_Что сделать_
Согласуются ли с отрывком ниже утверждения (а), (б) и (в)? Для каждого ответьте «да» или «нет» и дословно процитируйте слова отрывка, которые это решают.
(а) Автор в рассказе «Пальцев» сознательно не затрагивал главного.
(б) Цель переработки материала в рассказе — социальная критика.
(в) Рассказчик не носит с собой нож.
+++ Отрывок текста
Я давно ношу нож в кармане. Я готов был его вынуть и начать убивать пришельцев. Но я, конечно, никого не убил. А дома моя немка — сочувствующая беженцам, переводящая им деньги… сказала мне: Ты так зло смотрел на эту веселящуюся молодежь… смотри, нарвешься.
О рассказе «Пальцев».
Главной мерзостью русской школы — была тотальная ложь об истории СССР, прошедшей и актуальной. Экзистенциальная ложь. Лажа. Из этой генеральной лжи вырастали многочисленные побеги-метастазы. Советский ребенок чувствовал фальшь в каждом слове учителя истории или литературы. Но только единицы — стали потом диссидентами, сотни тысяч — эмигрантами, остальные, десятки миллионов — позволили бацилле советчины полностью сожрать свою совесть и мозги… превратились в чудовищ, которых вы и сейчас видите вокруг себя, дорогой В..
В этом небольшом тексте я сознательно не касался главного, чтобы не превратиться в эдакого назойливого антисоветчика, поводыря слепых. Хотя класс, мной описанный — это, конечно, модель СССР, в котором всегда кого-то успешно коллективно травили…
Но… тут не одно «осмысление через описание», не только «вытеснение через запись», «покаяние, исследование» и прочее занудство. Тут создание новых, автономных миров на фундаменте хорошо знакомого материала.
Еще раз подчеркну, материал в этом рассказе, конечно, знакомый, совковый, но смысл его переработки… цель… не социальная критика. Нет, тут ракета текста несется и несет читателя, строчка за строчкой, не в прошлое… прочь от него… а перпендикулярно… в метафизическую, иррациональную мглу, являющую собой суть жизни, субстанцию, не поддающуюся определению.
Виктору К..
Сибирь забрала у меня отца — и теперь вашим великолепным чтением отдает мне долг. Этот рокот трущихся в стремнине камней, эта ледяная вода страшной речки…. само небытие… и загробные видения… это то. о чем написан рассказ «Инес».
++++++
+++ Сохранённые данные
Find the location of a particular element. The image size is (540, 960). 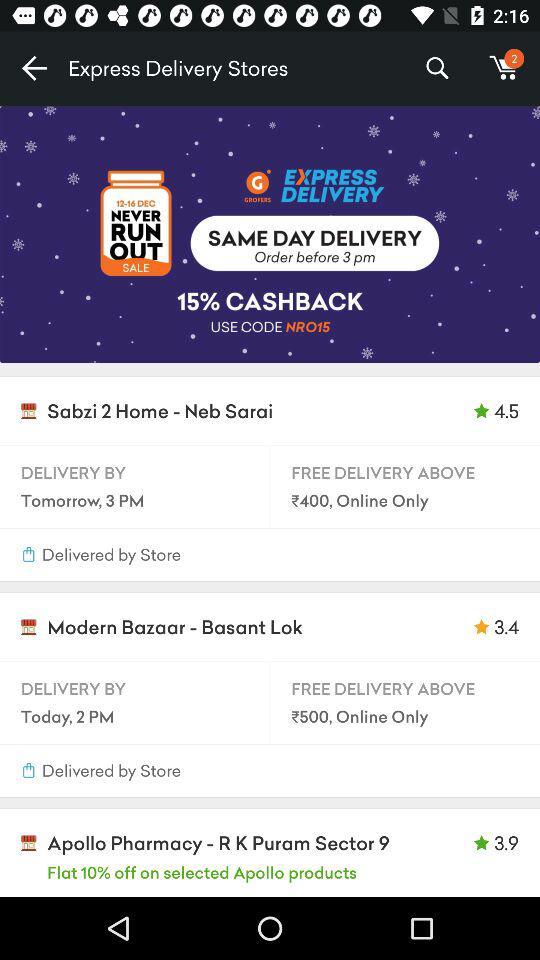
++++++
_Ответ ниже_
(а) Да: «В этом небольшом тексте я сознательно не касался главного».
(б) Нет: «цель… не социальная критика».
(в) Нет: «Я давно ношу нож в кармане».